■ Working data:

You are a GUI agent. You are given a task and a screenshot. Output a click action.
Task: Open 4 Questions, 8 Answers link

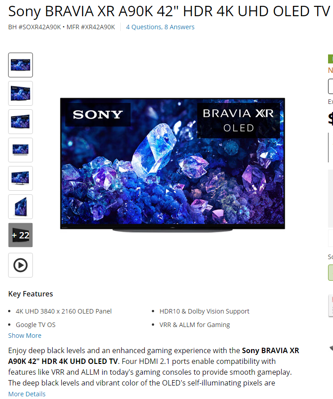160,27
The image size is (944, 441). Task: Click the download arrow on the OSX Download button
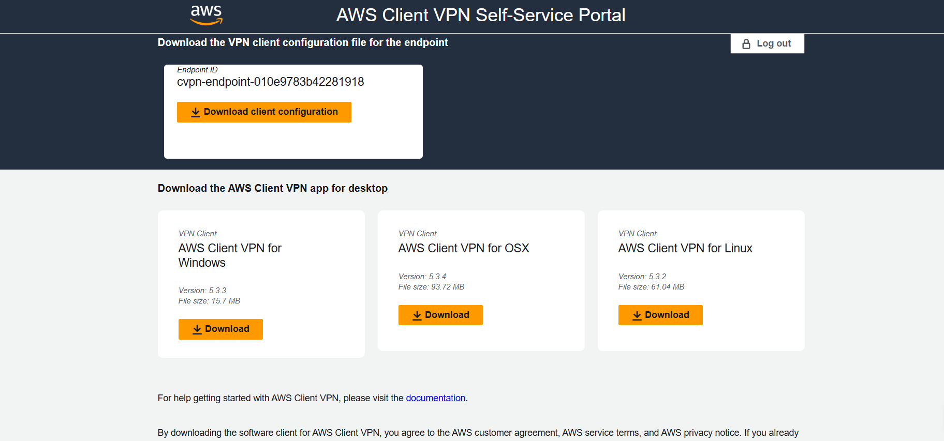pyautogui.click(x=417, y=315)
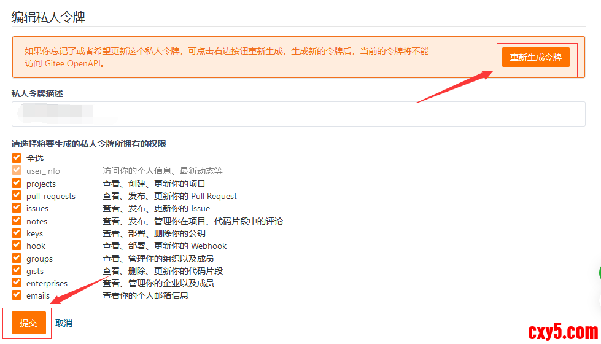The width and height of the screenshot is (601, 344).
Task: Uncheck the issues permission checkbox
Action: point(17,208)
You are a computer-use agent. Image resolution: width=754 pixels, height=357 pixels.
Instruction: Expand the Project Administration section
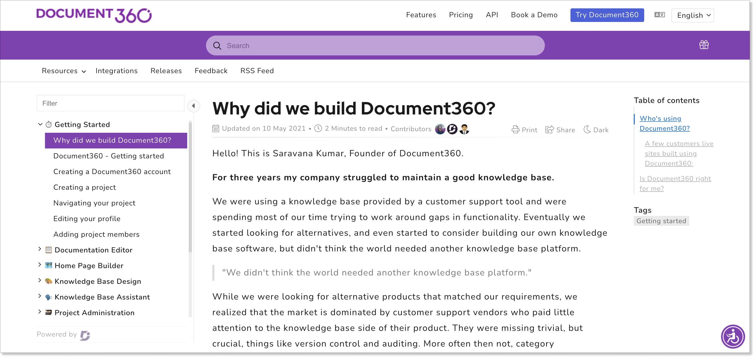click(40, 312)
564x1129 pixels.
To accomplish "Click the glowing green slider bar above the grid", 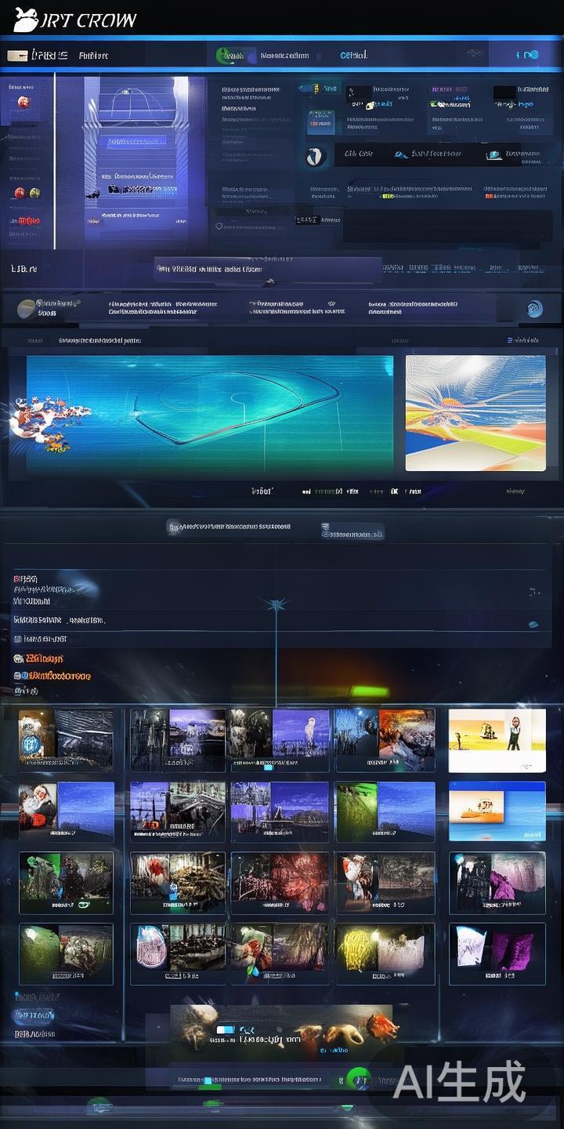I will pos(369,692).
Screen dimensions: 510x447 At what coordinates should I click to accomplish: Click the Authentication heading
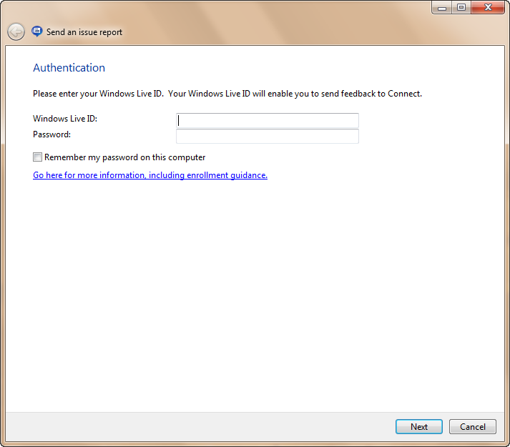tap(69, 68)
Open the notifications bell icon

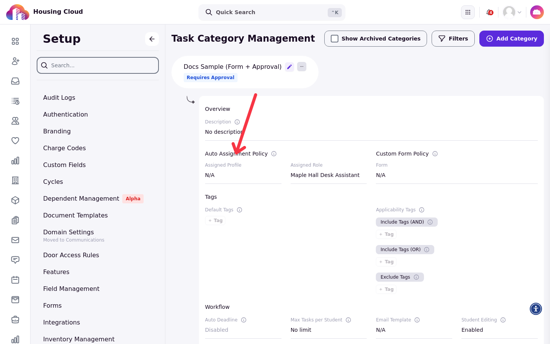click(489, 12)
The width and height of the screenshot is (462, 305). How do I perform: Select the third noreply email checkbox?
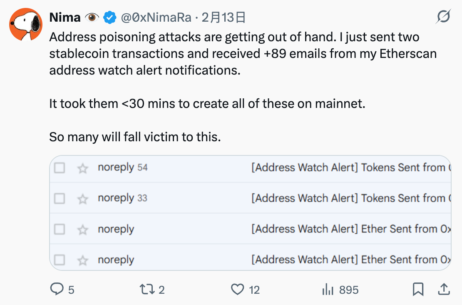[60, 229]
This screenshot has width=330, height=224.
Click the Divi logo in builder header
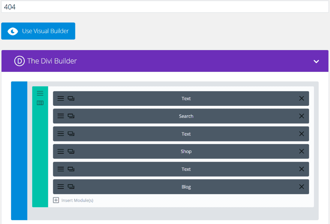pos(19,61)
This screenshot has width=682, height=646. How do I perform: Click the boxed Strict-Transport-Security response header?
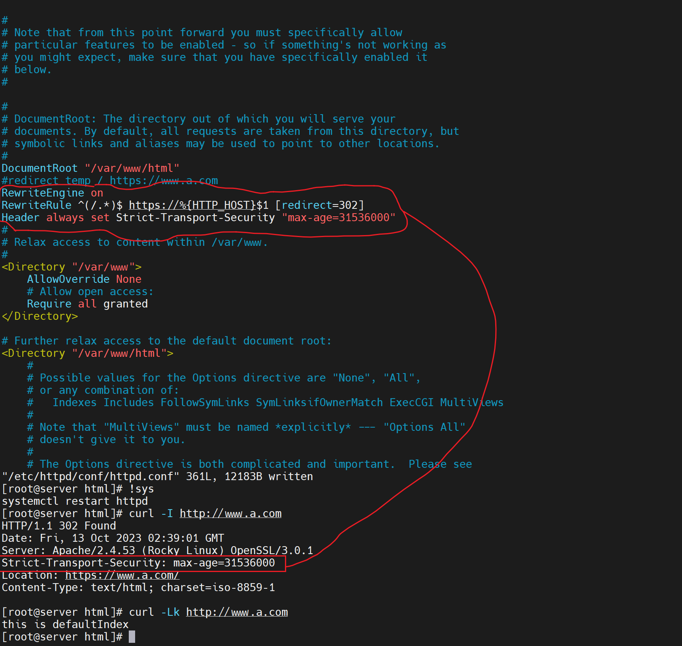point(138,563)
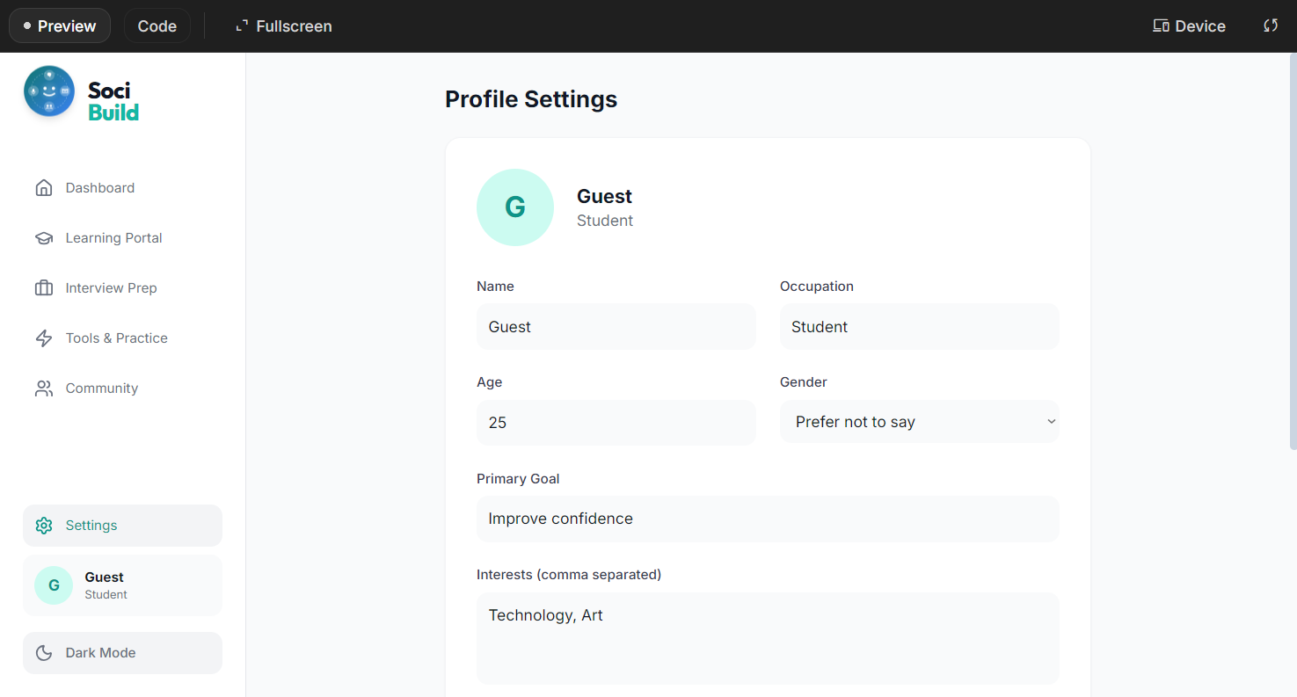Viewport: 1297px width, 697px height.
Task: Switch to the Code tab
Action: point(157,26)
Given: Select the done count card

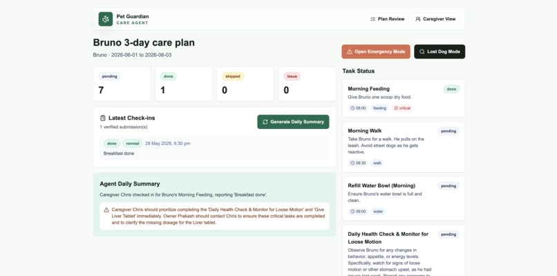Looking at the screenshot, I should click(x=184, y=84).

■ Description of the task:
With pictures left out, transcribe each line from the one containing "This screenshot has width=682, height=646." through the end of the data, both ends included.

■ Problem solution:
This screenshot has width=682, height=646. How do I perform: Click the boxed Strict-Transport-Security response header?
point(138,563)
Viewport: 1297px width, 697px height.
Task: Switch to the Code tab
Action: point(157,26)
Given: Select the done count card

Looking at the screenshot, I should click(x=184, y=84).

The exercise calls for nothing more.